Sabato pomeriggio. Sole tiepido di metà maggio, cielo limpido sopra la mia testa e una coda di persone di fronte a me, pronte a riversarsi tra gli stand della Fiera del Libro. Altre volte sono stata qui, ma da lettrice. Quest'anno la coda la salto ed entro direttamente con il pass autore. È uscito da poco il mio primo libro e se sono qui è per la sua presentazione.
Sono nervosa, ma abbastanza brava a nasconderlo. Ho raccolto i capelli in una coda morbida che mi cade pigra lungo la schiena, ho messo un filo di trucco e un vestito che forse è un po' troppo corto, ma non importa. Ormai ci sono.

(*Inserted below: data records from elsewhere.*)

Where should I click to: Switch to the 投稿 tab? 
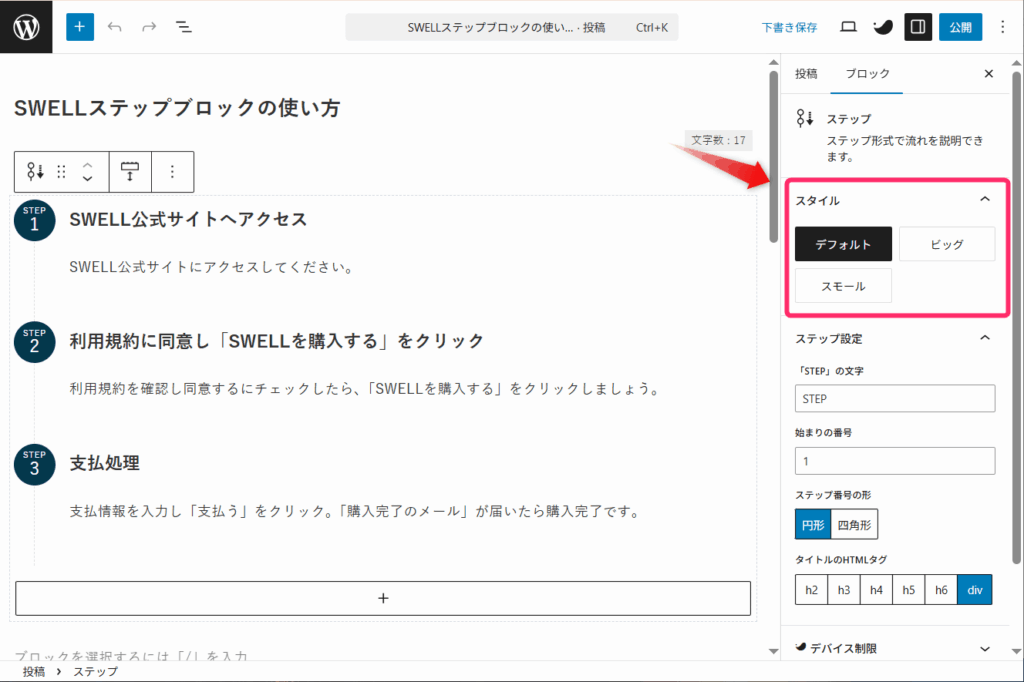click(806, 74)
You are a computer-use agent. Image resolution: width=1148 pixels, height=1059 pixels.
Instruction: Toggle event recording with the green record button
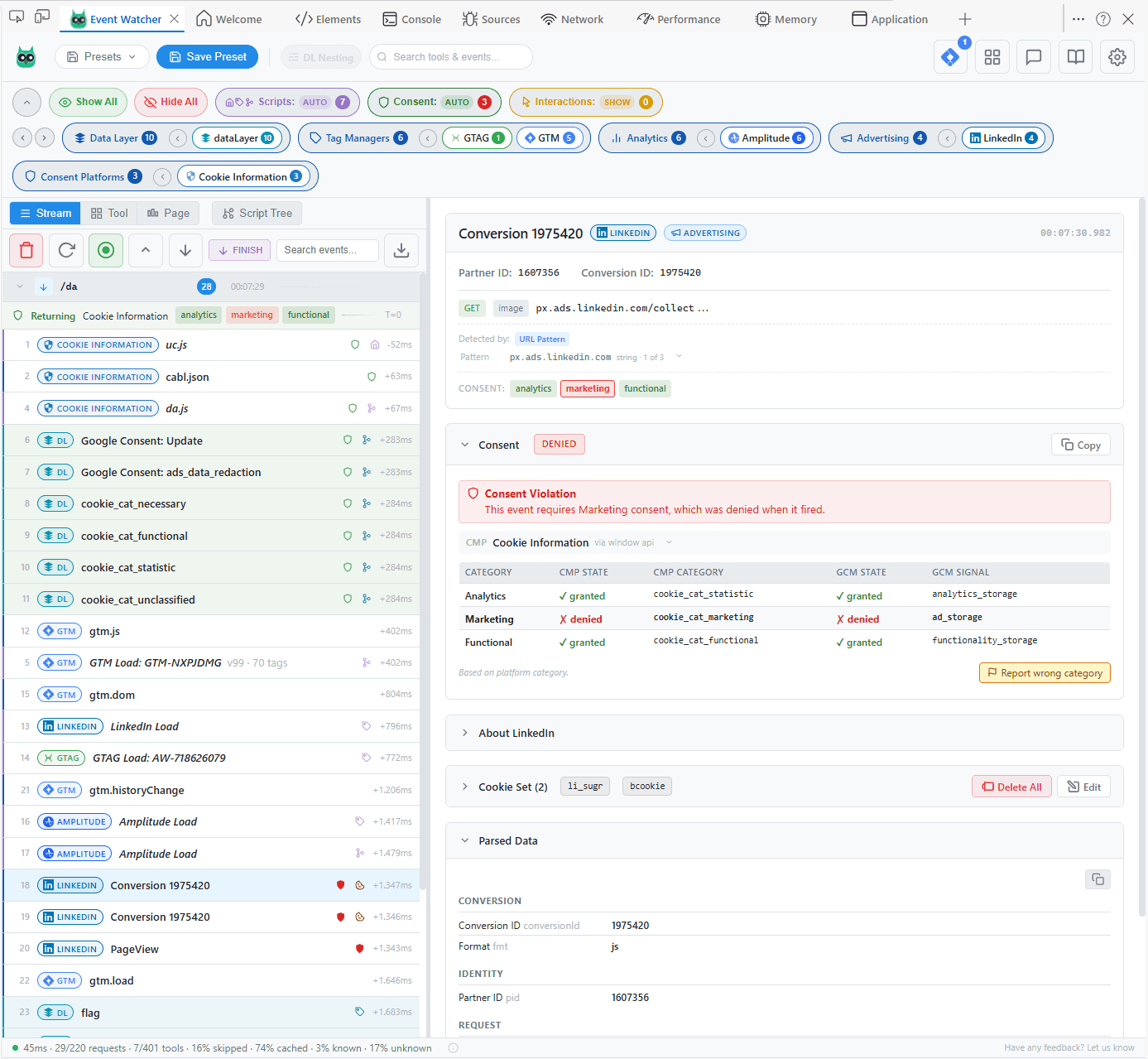click(106, 250)
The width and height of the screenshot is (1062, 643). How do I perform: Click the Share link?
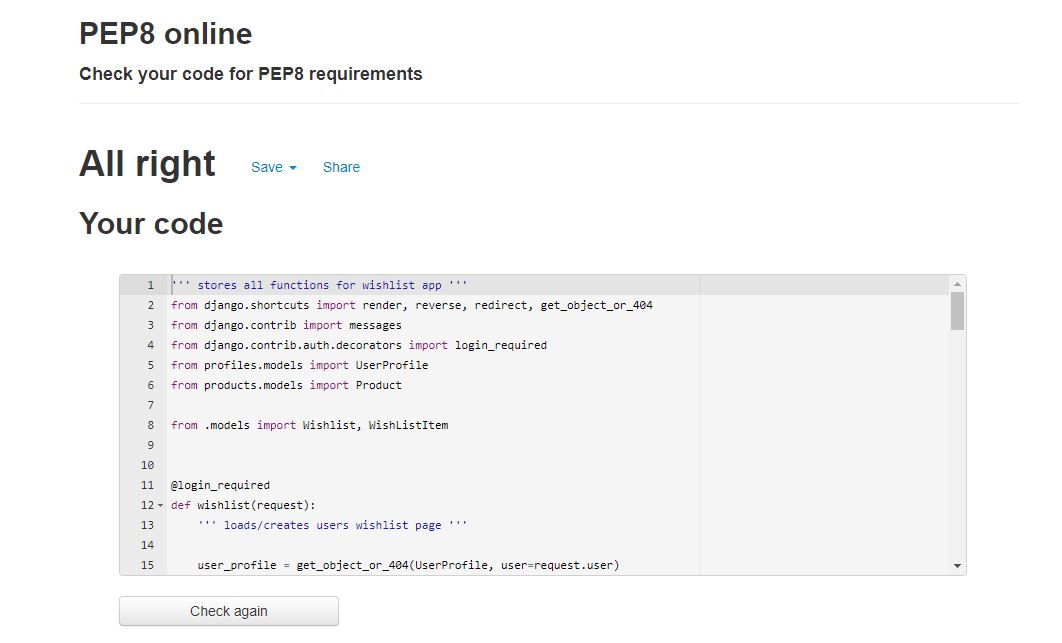[x=341, y=167]
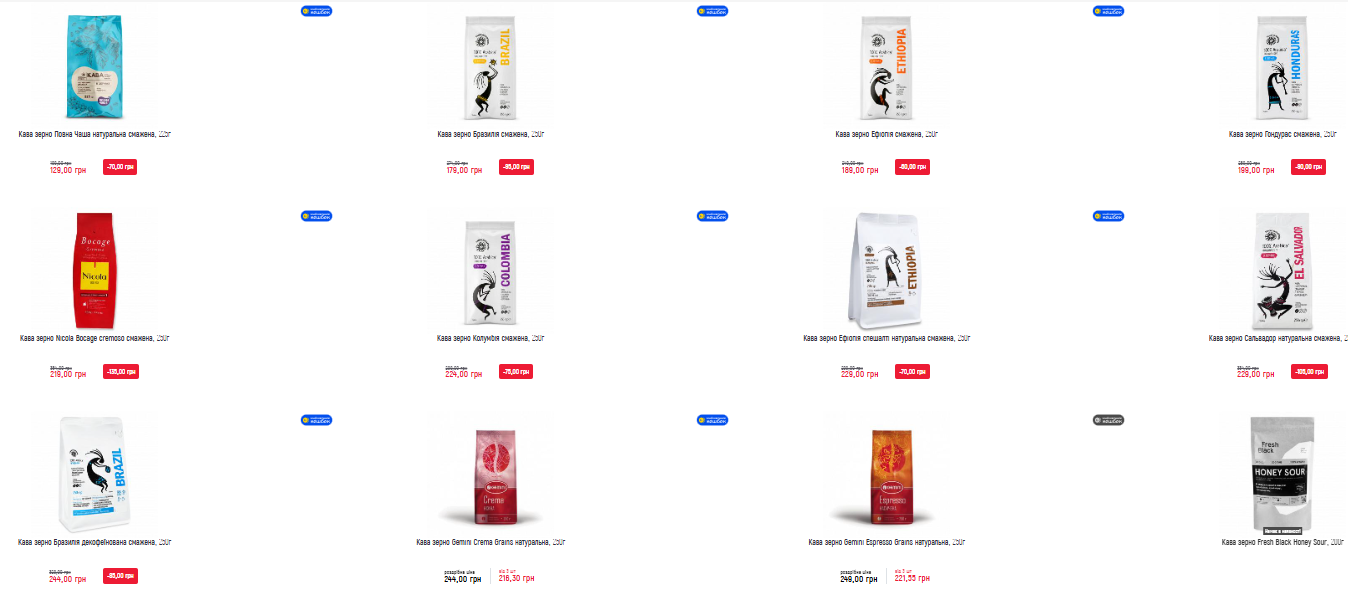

«È tutto pronto. Tu sei pronta. Non sei in ritardo e... Ehi, stai benissimo!» mi dice Emma, la mia editor, squadrandomi da capo a piedi quando la raggiungo. Ci dirigiamo insieme allo stand della casa editrice e vedo subito le copie del mio libro in esposizione. Ora sì che mi tremano le gambe.
«Ho la nausea» dico ad Emma, senza neanche accorgermi di aver parlato.
«Se devi vomitare, fallo dopo la presentazione» risponde candidamente lei.
~
Mezz'ora dopo sono su un piccolo palco rialzato, di fronte a una platea di almeno un centinaio di persone (ma quando mai ne ho avute così tante di fronte a me? Nemmeno alle recite delle elementari!) e sto parlando del mio libro. A raffica.
Non ho nemmeno il tempo di realizzare quanto sono nel panico perché queste persone, qui, si aspettano che io risponda alle loro domande. E rispondo, certo, ma mi sento come se fossi in una bolla d'acqua e una parte di me si sta ancora chiedendo: ma io, di preciso, cosa ci faccio qui?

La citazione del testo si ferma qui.